### EXERCISE REQUIREMENTS
The full listing should be duplicated word for word.

### RECORD SET

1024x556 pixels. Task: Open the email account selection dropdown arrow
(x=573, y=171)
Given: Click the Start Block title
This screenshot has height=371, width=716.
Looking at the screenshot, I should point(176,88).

### WRITTEN RESPONSE
1024x556 pixels. Task: Open the email account selection dropdown arrow
(x=573, y=171)
Given: Click the Start Block title
This screenshot has height=371, width=716.
Looking at the screenshot, I should point(176,88).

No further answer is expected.